:: Data extract

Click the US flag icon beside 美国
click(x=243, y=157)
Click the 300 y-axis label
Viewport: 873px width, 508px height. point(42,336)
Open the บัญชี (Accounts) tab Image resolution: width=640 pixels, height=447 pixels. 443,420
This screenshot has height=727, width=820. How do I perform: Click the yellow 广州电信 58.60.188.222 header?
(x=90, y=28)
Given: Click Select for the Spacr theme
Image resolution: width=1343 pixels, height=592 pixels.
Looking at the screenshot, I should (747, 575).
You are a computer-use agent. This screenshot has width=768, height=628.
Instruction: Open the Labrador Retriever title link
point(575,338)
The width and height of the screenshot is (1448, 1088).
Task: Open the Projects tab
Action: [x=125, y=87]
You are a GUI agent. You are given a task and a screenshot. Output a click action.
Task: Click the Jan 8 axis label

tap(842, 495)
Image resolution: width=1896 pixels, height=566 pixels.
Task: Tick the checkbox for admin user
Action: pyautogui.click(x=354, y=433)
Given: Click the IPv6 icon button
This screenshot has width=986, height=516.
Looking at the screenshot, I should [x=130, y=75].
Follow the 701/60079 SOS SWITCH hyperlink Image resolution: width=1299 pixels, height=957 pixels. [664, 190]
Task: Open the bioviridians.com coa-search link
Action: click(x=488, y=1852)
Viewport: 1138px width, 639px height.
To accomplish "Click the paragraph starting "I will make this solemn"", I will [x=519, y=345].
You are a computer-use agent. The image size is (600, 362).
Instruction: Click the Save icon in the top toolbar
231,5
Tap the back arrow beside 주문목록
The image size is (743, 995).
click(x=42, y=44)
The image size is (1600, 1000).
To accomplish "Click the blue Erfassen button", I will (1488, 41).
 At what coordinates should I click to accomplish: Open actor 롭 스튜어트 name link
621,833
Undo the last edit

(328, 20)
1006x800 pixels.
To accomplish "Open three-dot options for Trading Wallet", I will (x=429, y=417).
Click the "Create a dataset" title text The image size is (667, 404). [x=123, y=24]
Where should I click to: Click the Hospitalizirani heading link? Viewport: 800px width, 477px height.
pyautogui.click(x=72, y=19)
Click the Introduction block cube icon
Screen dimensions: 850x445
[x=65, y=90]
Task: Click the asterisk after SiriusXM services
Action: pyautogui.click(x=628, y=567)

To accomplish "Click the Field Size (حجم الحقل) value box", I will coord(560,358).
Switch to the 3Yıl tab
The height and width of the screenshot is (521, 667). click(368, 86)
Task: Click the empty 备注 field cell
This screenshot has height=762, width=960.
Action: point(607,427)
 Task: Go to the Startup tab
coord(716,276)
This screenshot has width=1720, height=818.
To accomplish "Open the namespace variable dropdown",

::::

Task details ▸ The answer must be every line of the data that contains the word "computer".

Written response ▸
You are a computer-use agent. This screenshot has width=768, height=628.
You are a computer-use agent. The image size is (600, 362).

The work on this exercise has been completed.